Thursday, February 21, 2008

no one has ever written this post before

At one point in his book on protocol, Alexander Galloway takes a moment to impress upon the reader the importance of one particular protocol: DNS (Domain Name System). DNS is the distributed system that transforms the web addresses that we humans type into our web browsers into IP addresses, the four numbers that designate the physical location of the information requested. What impresses Galloway about this system is its scope. Every single web domain, regardless of content or place, has a number that DNS can retrieve for you. In his words, “it is the actual construction of a single, exhaustive index for all things.

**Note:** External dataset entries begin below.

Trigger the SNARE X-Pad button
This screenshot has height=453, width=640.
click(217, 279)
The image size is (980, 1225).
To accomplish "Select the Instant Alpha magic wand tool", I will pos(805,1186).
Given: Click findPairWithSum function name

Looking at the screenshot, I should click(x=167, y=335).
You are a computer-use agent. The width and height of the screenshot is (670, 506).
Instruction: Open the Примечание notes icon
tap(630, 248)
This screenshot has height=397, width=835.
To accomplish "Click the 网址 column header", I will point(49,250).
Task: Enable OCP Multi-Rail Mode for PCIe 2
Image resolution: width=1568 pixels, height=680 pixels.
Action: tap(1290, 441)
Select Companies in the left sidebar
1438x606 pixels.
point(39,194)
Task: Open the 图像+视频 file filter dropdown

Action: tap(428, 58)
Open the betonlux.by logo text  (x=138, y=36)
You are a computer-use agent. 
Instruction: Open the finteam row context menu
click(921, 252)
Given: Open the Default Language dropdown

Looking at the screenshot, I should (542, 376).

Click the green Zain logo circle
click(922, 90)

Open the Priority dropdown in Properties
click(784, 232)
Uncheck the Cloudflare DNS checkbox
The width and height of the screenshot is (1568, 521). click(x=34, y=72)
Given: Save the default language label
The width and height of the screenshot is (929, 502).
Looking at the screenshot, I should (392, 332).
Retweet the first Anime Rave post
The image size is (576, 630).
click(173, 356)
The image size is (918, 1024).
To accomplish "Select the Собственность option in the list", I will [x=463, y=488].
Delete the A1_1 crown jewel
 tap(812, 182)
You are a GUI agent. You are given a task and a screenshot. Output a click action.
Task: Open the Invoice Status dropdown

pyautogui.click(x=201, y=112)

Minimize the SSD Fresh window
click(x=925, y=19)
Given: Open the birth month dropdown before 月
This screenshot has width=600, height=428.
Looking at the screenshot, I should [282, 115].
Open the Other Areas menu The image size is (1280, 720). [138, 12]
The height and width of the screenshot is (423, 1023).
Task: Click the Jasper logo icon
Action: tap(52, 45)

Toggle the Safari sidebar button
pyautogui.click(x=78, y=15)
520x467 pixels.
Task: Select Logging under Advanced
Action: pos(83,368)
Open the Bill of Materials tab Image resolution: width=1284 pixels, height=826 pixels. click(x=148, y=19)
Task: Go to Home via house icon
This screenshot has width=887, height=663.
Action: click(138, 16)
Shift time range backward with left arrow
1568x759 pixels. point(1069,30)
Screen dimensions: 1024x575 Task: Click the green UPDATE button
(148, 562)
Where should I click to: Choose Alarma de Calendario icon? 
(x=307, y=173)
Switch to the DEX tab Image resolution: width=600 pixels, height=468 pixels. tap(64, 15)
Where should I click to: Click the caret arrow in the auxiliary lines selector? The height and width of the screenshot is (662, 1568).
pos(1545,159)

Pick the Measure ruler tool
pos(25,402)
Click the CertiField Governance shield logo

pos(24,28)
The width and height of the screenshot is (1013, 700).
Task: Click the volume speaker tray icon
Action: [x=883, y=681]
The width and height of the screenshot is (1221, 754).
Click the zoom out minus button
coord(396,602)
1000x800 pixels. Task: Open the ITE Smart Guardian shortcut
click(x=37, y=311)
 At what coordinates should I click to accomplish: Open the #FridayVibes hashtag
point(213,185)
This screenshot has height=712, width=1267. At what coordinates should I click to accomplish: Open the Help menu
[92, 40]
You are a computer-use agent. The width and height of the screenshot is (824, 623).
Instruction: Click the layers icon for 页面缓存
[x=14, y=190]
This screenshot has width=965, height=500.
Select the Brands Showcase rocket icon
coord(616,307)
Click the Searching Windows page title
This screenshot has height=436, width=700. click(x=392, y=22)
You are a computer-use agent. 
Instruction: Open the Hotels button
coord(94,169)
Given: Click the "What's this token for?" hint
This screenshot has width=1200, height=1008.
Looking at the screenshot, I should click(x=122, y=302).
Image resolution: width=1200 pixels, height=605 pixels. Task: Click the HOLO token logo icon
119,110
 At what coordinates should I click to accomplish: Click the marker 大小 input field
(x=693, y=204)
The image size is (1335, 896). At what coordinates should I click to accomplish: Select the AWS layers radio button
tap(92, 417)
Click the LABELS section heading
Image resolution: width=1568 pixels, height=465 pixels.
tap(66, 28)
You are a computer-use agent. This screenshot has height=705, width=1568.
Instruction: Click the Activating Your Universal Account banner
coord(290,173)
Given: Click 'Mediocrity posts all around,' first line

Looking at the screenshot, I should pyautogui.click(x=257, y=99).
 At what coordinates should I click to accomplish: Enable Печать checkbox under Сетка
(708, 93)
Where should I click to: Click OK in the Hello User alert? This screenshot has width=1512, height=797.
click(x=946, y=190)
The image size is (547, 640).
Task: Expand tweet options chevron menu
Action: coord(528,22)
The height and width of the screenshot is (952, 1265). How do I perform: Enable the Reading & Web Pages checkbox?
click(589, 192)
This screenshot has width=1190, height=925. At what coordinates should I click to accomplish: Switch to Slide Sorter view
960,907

It is the encyclopedia of mankind...” (50)

But I believe that Galloway goes too far in his praise of DNS. He declares the protocol to be “the most heroic of human projects...DNS is not simply a translation language, it is language” (50). An impressive method of organizing information, yes. But DNS is not language. Language is more than just a table of one-to-one correspondences. If it was, human speech would be limited to a set of predetermined phrases. However, I can write a sentence that has never been written before (such as “the perplexed purple penguin drove John Bolton to the movie theater last night”) and any native English speakers will comprehend. This is because languages are infinitely productive. DNS, however impressive its vocabulary may be, is not.

1 comment:

M. F. said...

I-dont-know-about-character-limits-on-domain-names-but-shouldnt-dns-be-able-to-represent-a-numerical-translation-of-every-possible-word-configuration.com?

Let's not get into Barthesian connotation.